If you are familiar with PKI projects you are probably know about Certificate Policy (CP) and Certificate Practice Statements (CPS). Both based on published RFC and usually required in most PKI implementations. CP specify the policy for PKI and CPS specifies how this policy is implemented by each CA in your PKI solution. Usually it is written to satisfy certain requirements and mapped to some known or desired requirements. CP is also written to show what level of trust relying parties can put into certificates issued from CA. When user gets a certificate and uses it to sign e-mail, encrypt messages or authenticate, the relaying party must have some level of assurance that the person who uses the certificate is actually the right person who claims to use it.

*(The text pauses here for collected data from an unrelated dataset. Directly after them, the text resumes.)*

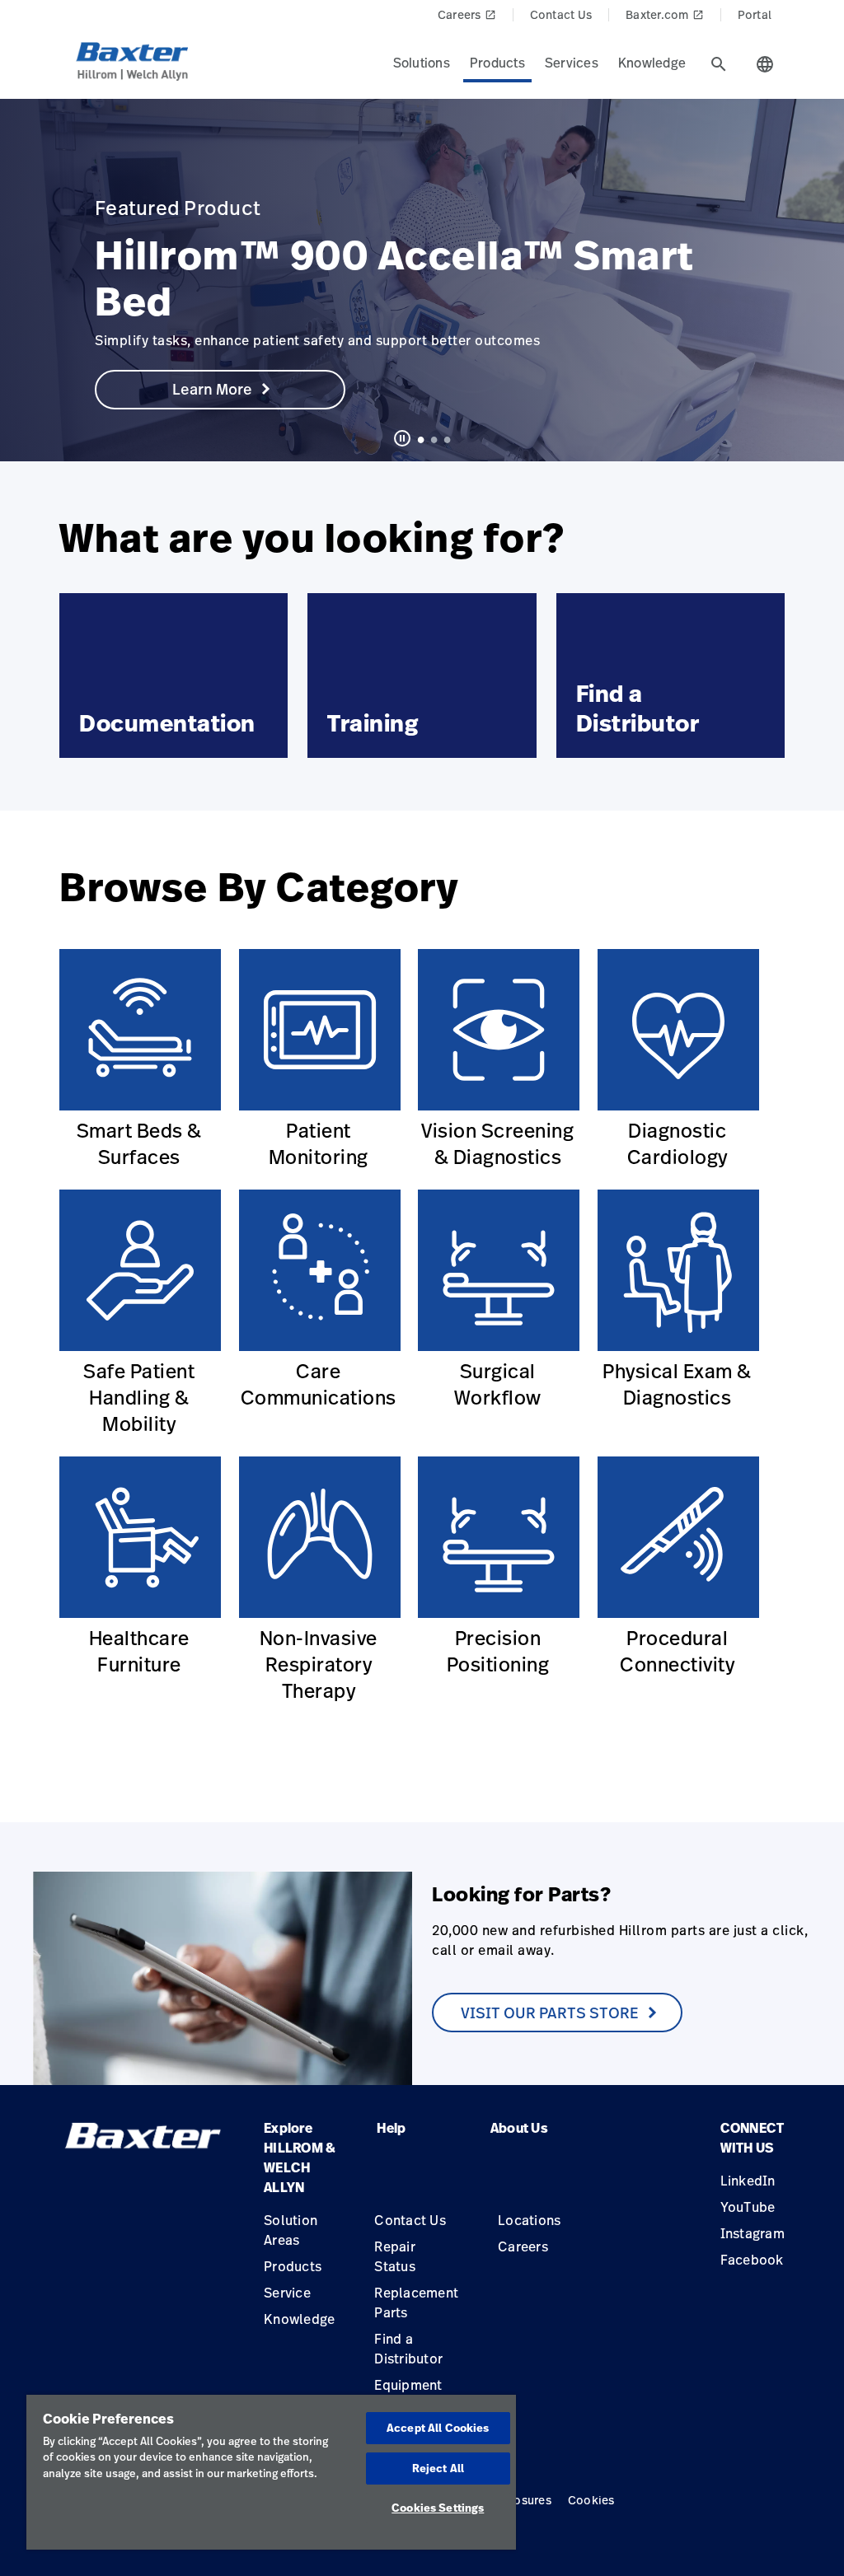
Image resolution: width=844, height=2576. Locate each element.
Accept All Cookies (438, 2427)
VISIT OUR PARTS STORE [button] (550, 2012)
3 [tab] (446, 439)
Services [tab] (571, 63)
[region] (271, 2472)
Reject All (438, 2468)
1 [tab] (420, 439)
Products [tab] (497, 63)
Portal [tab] (755, 14)
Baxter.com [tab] (665, 14)
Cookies (591, 2500)
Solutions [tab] (421, 63)
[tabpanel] (422, 280)
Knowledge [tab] (652, 63)
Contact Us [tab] (561, 14)
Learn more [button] (212, 389)
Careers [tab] (467, 14)
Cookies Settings (438, 2507)
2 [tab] (433, 439)
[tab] (718, 64)
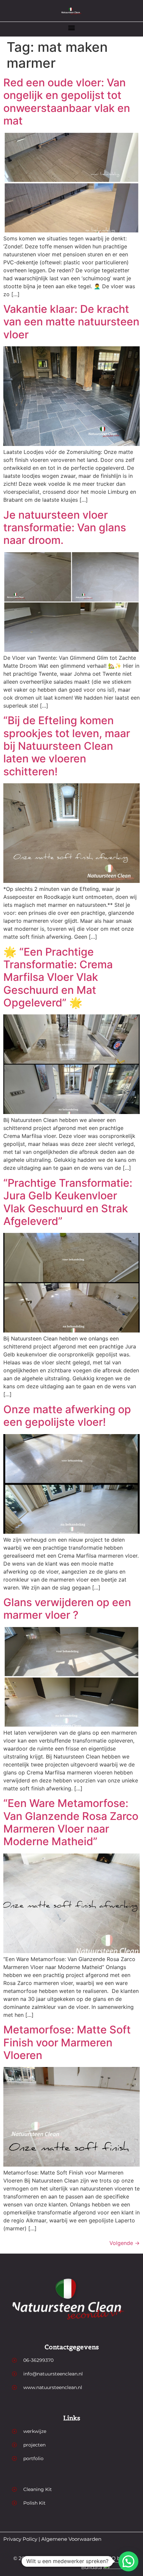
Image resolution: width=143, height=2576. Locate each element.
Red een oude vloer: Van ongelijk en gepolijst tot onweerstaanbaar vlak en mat (66, 101)
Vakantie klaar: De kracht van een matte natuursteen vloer (71, 321)
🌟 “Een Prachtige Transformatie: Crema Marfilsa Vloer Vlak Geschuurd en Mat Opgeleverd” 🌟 (58, 977)
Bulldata (91, 2567)
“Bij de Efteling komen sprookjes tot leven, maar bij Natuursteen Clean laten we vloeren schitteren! (66, 746)
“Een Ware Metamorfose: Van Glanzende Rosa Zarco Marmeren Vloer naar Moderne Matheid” (70, 1822)
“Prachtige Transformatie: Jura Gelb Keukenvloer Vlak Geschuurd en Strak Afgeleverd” (67, 1202)
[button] (71, 27)
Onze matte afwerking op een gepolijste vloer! (67, 1415)
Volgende (124, 2243)
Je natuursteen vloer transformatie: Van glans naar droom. (64, 527)
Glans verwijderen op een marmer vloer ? (67, 1608)
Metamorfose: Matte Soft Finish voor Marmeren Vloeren (67, 2042)
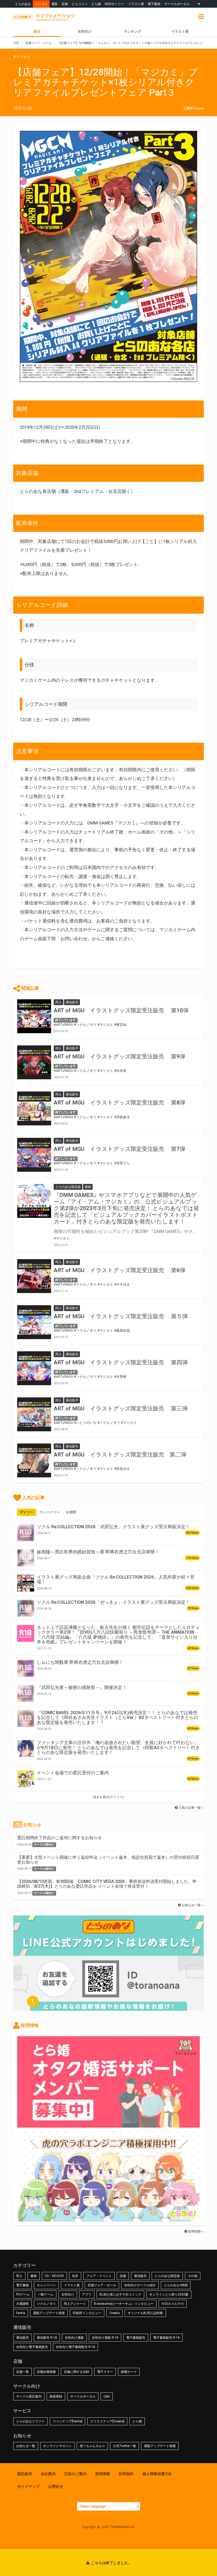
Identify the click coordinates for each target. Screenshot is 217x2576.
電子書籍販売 (135, 2337)
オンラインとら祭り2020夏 (168, 2294)
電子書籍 (154, 4)
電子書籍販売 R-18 (166, 2337)
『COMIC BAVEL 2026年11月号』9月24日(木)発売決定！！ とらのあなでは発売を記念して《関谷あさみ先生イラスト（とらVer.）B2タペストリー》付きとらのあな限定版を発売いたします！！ (117, 1717)
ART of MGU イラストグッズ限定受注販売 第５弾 (121, 1316)
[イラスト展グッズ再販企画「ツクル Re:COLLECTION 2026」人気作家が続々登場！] (25, 1583)
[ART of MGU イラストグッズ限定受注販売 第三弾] (34, 1414)
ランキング (132, 31)
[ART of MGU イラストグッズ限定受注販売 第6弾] (34, 1276)
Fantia (20, 2313)
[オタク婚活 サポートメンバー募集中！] (108, 2125)
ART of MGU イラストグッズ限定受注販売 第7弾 (119, 1149)
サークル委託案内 (29, 2396)
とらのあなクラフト (30, 2421)
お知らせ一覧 (25, 2446)
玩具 (75, 2276)
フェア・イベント (99, 2276)
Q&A (106, 2396)
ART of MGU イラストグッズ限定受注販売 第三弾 (121, 1408)
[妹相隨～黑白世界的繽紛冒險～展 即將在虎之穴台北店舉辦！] (25, 1557)
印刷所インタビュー (87, 2313)
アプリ (87, 2294)
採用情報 (102, 2474)
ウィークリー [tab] (49, 1512)
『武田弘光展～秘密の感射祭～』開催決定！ (82, 1687)
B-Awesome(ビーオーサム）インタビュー (123, 2304)
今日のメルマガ (172, 2304)
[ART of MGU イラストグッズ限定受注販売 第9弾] (34, 1062)
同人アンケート (75, 2304)
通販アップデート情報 (49, 2313)
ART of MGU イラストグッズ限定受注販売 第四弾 (121, 1362)
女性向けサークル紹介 (140, 2285)
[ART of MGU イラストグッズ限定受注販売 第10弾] (34, 1016)
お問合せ (55, 2486)
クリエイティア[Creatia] (107, 2421)
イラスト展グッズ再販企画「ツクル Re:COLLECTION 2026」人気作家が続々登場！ (116, 1579)
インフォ (41, 4)
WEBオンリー (114, 4)
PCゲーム (23, 2294)
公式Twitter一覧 (124, 2446)
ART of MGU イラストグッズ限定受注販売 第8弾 (119, 1102)
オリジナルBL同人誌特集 (145, 2313)
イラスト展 (136, 4)
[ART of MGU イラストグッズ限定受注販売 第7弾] (34, 1155)
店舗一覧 (22, 2372)
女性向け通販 (74, 2337)
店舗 (64, 4)
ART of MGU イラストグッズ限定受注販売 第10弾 (121, 1010)
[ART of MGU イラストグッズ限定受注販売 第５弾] (34, 1322)
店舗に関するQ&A (76, 2372)
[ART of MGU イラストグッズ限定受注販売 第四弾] (34, 1368)
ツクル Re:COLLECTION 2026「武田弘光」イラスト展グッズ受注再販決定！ (113, 1526)
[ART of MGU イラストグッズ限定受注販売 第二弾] (34, 1460)
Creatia (114, 2313)
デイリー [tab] (27, 1512)
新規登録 (55, 2396)
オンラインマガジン (57, 2446)
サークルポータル (177, 4)
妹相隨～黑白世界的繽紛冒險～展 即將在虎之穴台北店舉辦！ (98, 1551)
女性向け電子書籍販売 (32, 2347)
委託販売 (24, 2474)
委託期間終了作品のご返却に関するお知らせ (59, 1837)
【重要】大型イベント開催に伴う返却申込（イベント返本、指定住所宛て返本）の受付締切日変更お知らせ (108, 1860)
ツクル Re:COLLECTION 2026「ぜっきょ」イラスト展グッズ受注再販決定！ (113, 1602)
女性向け (85, 31)
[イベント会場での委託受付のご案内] (25, 1778)
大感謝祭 (22, 2304)
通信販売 (140, 2276)
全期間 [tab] (71, 1512)
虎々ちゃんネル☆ (92, 2446)
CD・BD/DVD (54, 2276)
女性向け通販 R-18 (105, 2337)
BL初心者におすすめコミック (120, 2294)
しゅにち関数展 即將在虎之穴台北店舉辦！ (80, 1662)
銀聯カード (129, 2372)
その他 (192, 2276)
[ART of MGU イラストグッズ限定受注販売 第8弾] (34, 1108)
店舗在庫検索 (46, 2372)
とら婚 (96, 4)
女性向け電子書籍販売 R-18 (75, 2347)
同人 (19, 2276)
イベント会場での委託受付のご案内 (73, 1772)
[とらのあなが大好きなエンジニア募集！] (108, 2219)
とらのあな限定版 (167, 2276)
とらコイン (80, 4)
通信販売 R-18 (47, 2337)
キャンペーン (46, 2285)
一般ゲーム (45, 2294)
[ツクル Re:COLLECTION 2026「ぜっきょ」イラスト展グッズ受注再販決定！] (25, 1608)
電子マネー (105, 2372)
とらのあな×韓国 (176, 2285)
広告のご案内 (75, 2474)
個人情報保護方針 (157, 2474)
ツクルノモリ (46, 2304)
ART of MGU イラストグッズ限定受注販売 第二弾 (120, 1454)
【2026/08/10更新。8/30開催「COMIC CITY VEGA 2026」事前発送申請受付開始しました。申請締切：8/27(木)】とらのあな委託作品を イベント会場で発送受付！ (107, 1884)
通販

So what about Security Token Service used in Claim Based Authentication and the trust that relaying party should give to it? STS issues a token to subscribers with certain claims and then the subscriber presents this token to the relaying party, ie resource provider. Without common standards and framework that provides policy and practical guidelines for STS implementation, the relying parties accepting tokens from STS have no way to know if the token presented by user have the right information and if it is coming from the valid user. As more and more relaying parties decide to use STS, how would they know about policies and levels of assurance that this STS can provide? Without adopted and commonly used Security Policy that specify how STS should operate we’ll have no way to reliably trust this STS.
So I’d argue that, similar to PKI implementations, any Claim Based Authentication implementation must have a policy, I’ll call it “Token Policy” TP, that describes how STS should be implemented and then every STS should potentially have Token Practice Statement (TPS) describing how TP is enforced for a specific STS.